La Tante marquise, Simonetta Agnello Hornby

Où les murs de Palerme racontent son histoire, des Grecs aux Anjous en passant par les Normands et les Arabes ;

Où les roux ne sont pas vus d’un très bon œil ;

Où le confesseur de la famille Safamita a six doigts de pieds (et c’est un détail déterminant) ;

Où tout est révélé (mais trop tard).


L’incipit

« Amalia avait fini de faire avaler à Pinuzza sa bouillie de pain sec et de lait de chèvre. »

Comment en suis-je arrivée là ?

Après avoir lu (et adoré) son premier roman, L’Amandière.

De quoi s’agit-il ?

Après de nombreuses fausses couches et la naissance d’un fils, la baronne Safamita met au monde une petite fille longtemps désirée, Costanza. Mais l’enfant est rousse, et sa mère se détourne inexplicablement d’elle, laissant sa nourrice Amalia l’élever. C’est Amalia d’ailleurs, qui raconte, bien des années plus tard, la vie de cette jeune femme pas comme les autres, qui cherche difficilement à trouver sa place dans sa famille et dans une société sicilienne en pleine transformation au tournant des années 1860.

Données sources:
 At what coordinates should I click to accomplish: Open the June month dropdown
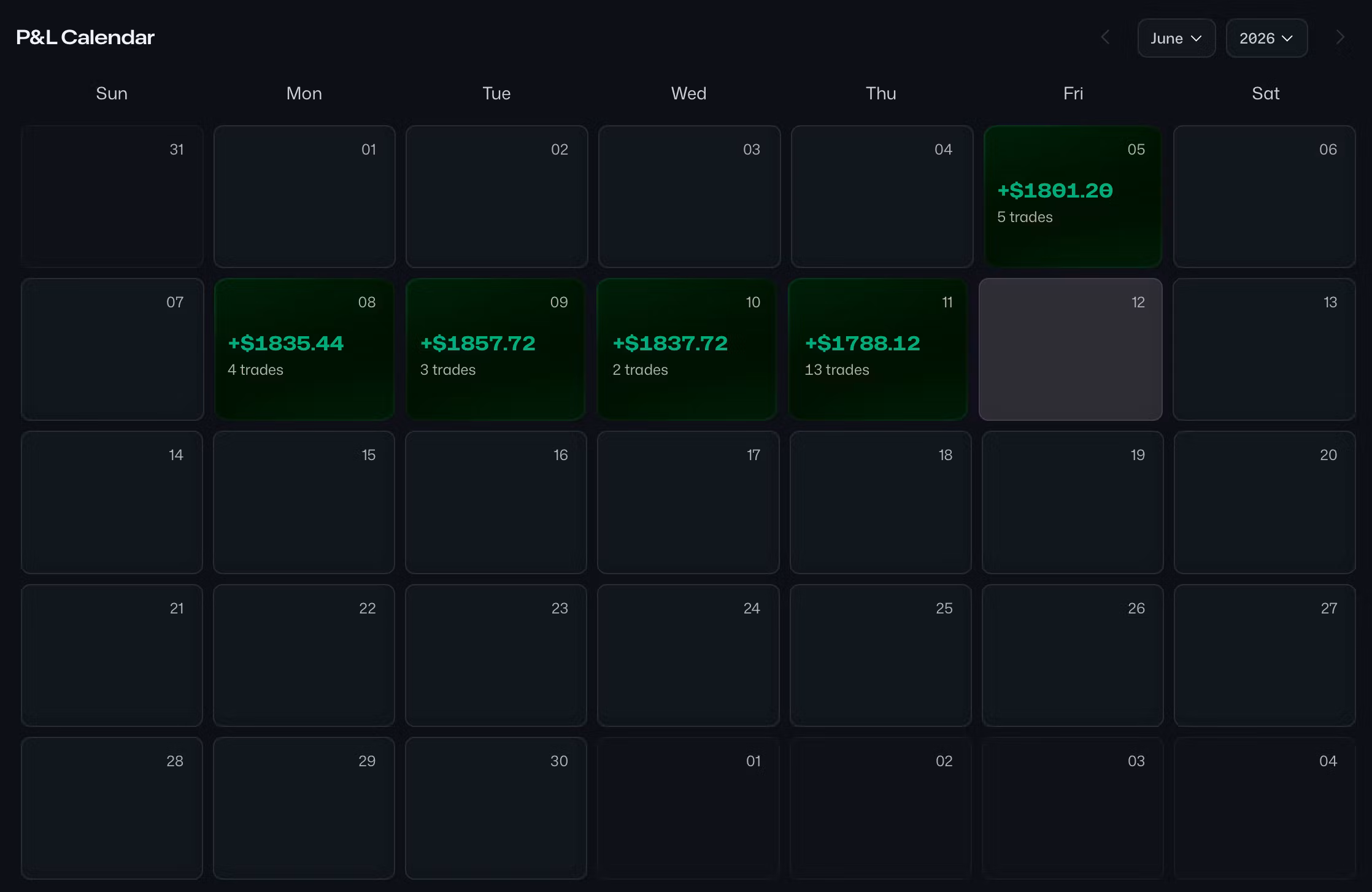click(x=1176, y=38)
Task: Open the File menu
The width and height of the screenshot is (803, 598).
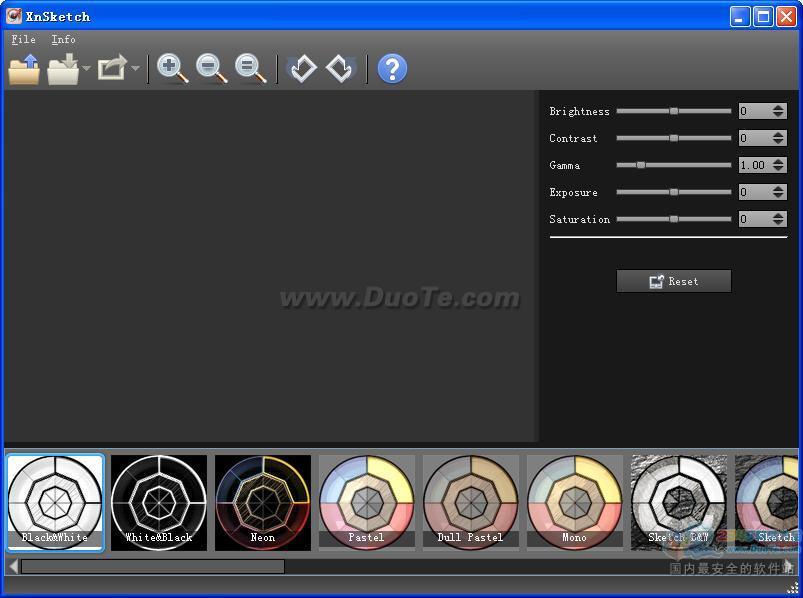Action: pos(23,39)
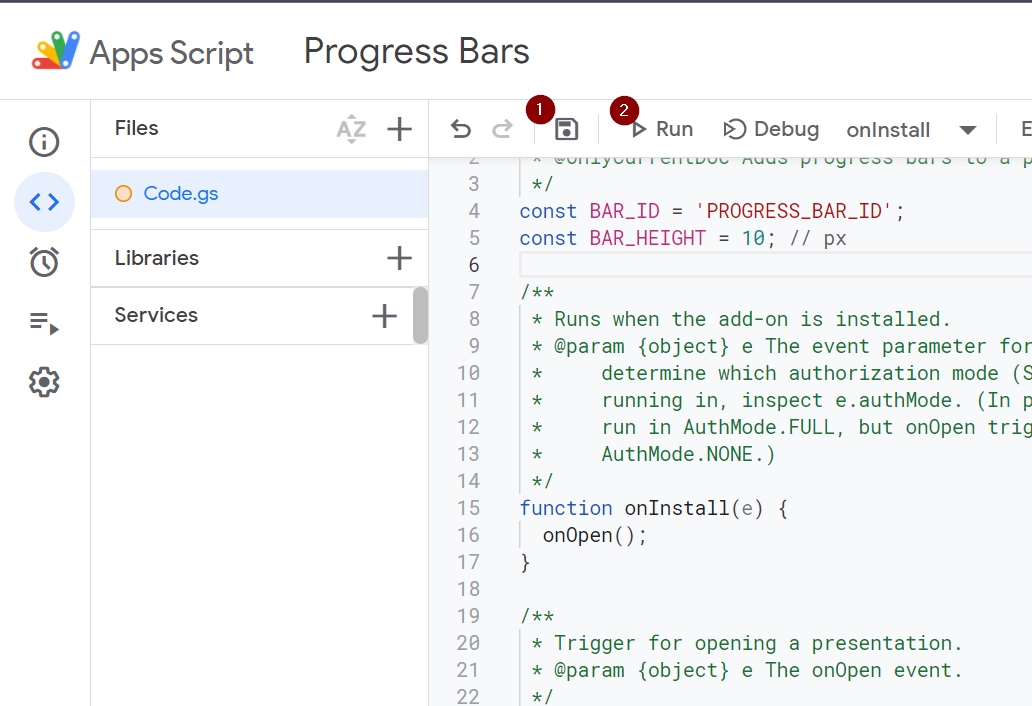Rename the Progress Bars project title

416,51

Consigne: Poursuivez le texte consacré au roman La Tante marquise à la suite de sa dernière phrase.

Votre réponse:
La citation

« On détruit les monastères, les bâtiments, on éventre des quartiers. Peu importe si l’eau manque, si les égouts sont rudimentaires ou inexistants, si le peuple vit dans des taudis et meurt de faim et de maladie : les Palermitains veulent un nouveau théâtre lyrique grandiose. Toujours plus belle et plus abjecte, jamais Palerme ne s’est révélée aussi magnifique et satisfaite d’avoir conservé son identité de ville supérieurement courtisane. La sensualité transpire même des pierres ». (p. 317)

Ce que j’en ai pensé :

L’histoire de l’Italie dans les années suivant l’unification est un sujet finalement très central de la littérature italienne du XXe siècle, comme je m’en aperçois à nouveau. En ce sens, La tante marquise peut évoquer des romans comme Le bâtard de Palerme ou encore le fameux Guépard pour ne citer qu’eux – trois romans d’ailleurs qui ont pour cadre la Sicile – et du reste Simonetta Agnello Hornby est descendante d’une des grandes familles de Sicile.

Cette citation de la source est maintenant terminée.